───── PROVIDED DATA

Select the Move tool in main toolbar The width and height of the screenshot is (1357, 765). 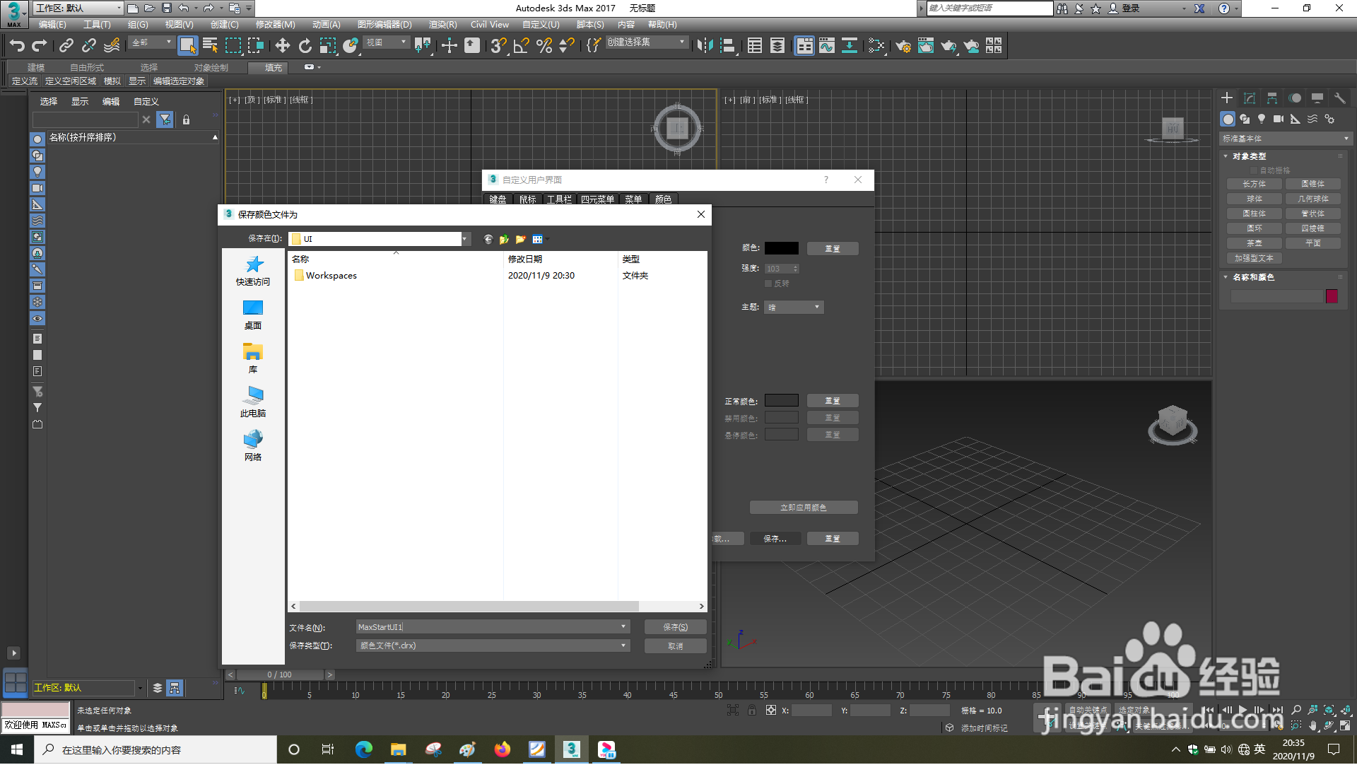[x=282, y=46]
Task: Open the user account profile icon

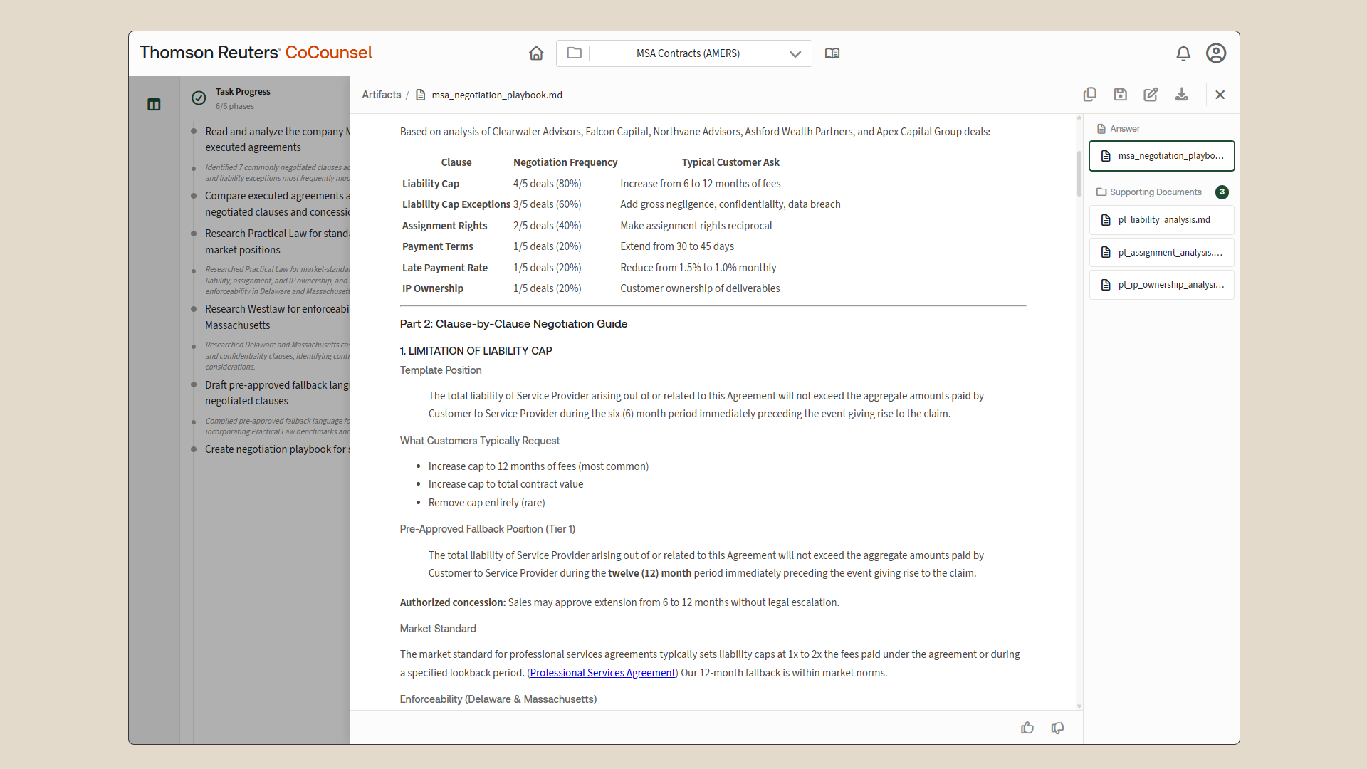Action: [1215, 53]
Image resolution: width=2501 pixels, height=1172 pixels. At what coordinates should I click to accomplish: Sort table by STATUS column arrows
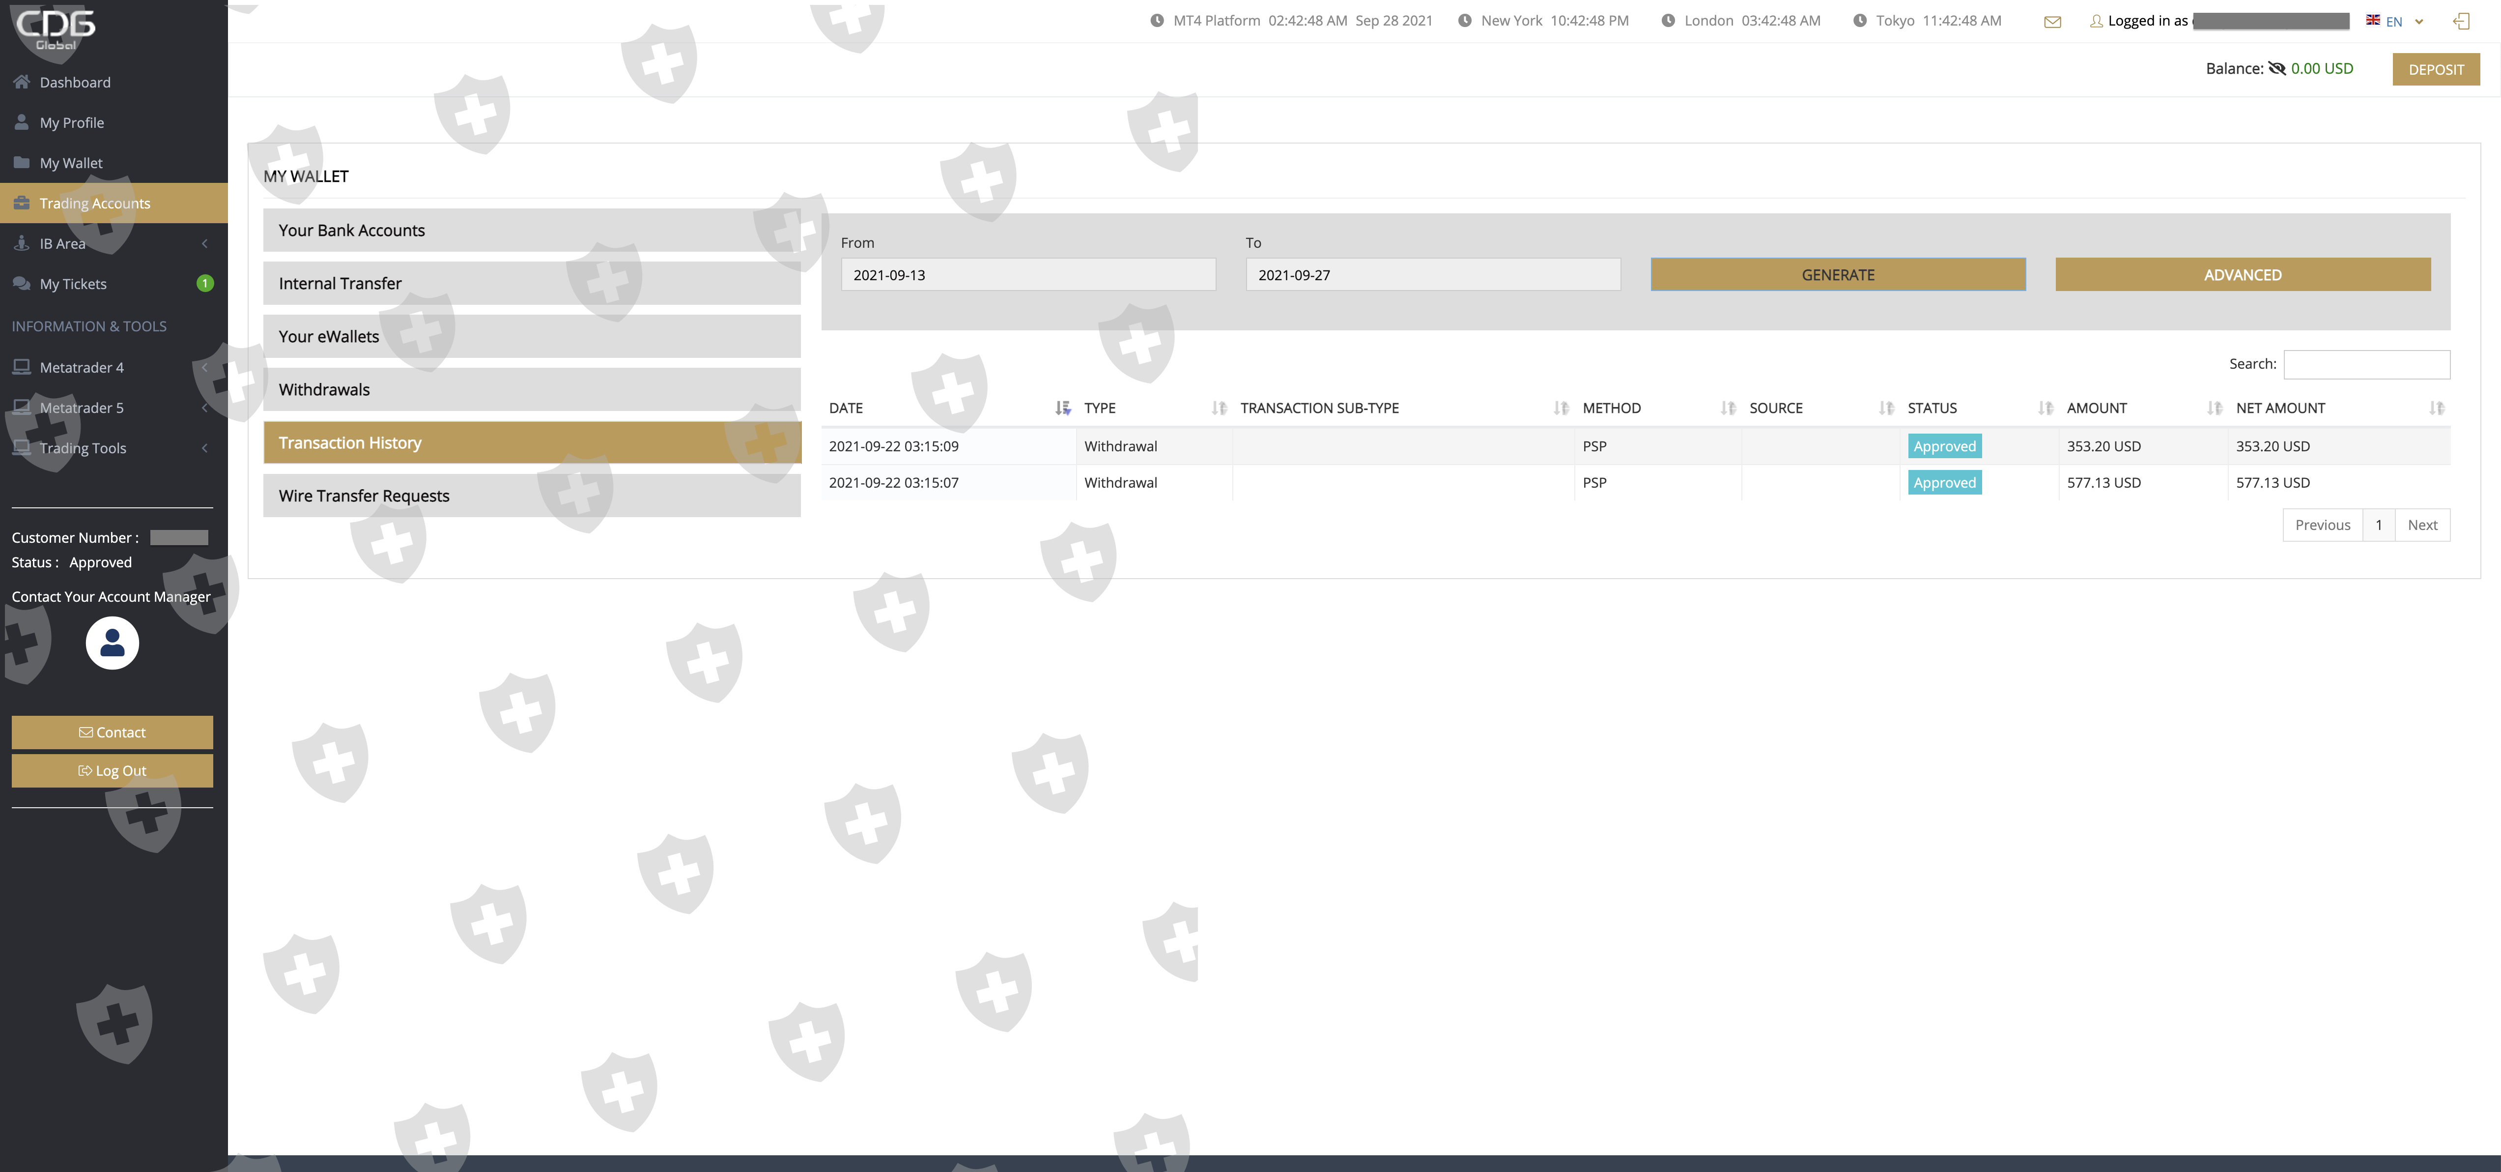(2045, 408)
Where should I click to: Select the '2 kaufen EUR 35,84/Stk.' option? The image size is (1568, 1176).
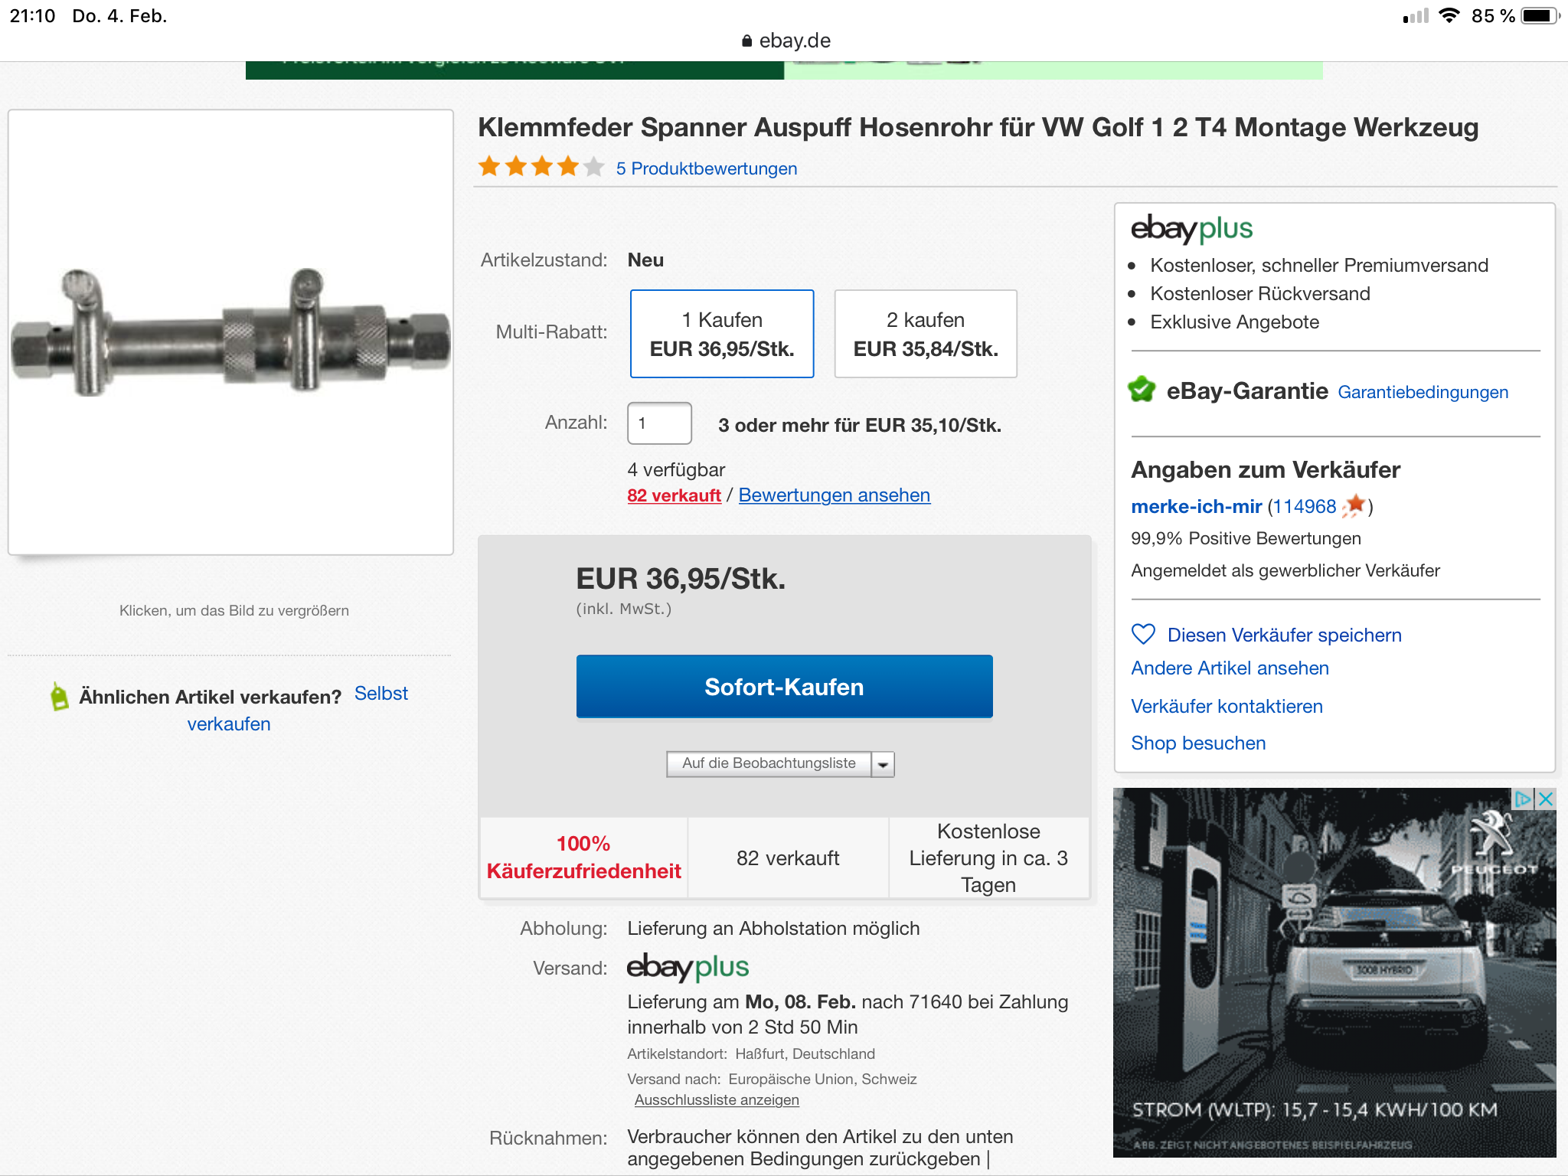pyautogui.click(x=925, y=334)
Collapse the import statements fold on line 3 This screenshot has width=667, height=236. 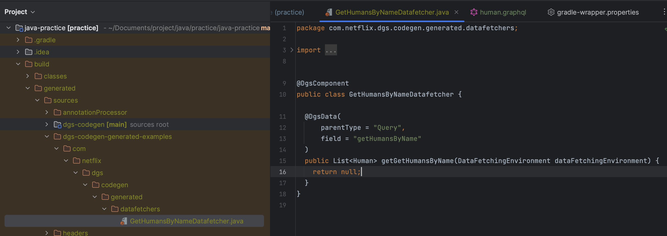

──────────

A word-for-word copy is needed of the lines from the line with "Where should I" through the last line of the entries above, with both ends kept and the pictures dropped.

Where should I click to: Select the '2 kaufen EUR 35,84/Stk.' option? The image size is (1568, 1176).
pyautogui.click(x=925, y=334)
Collapse the import statements fold on line 3 This screenshot has width=667, height=236. 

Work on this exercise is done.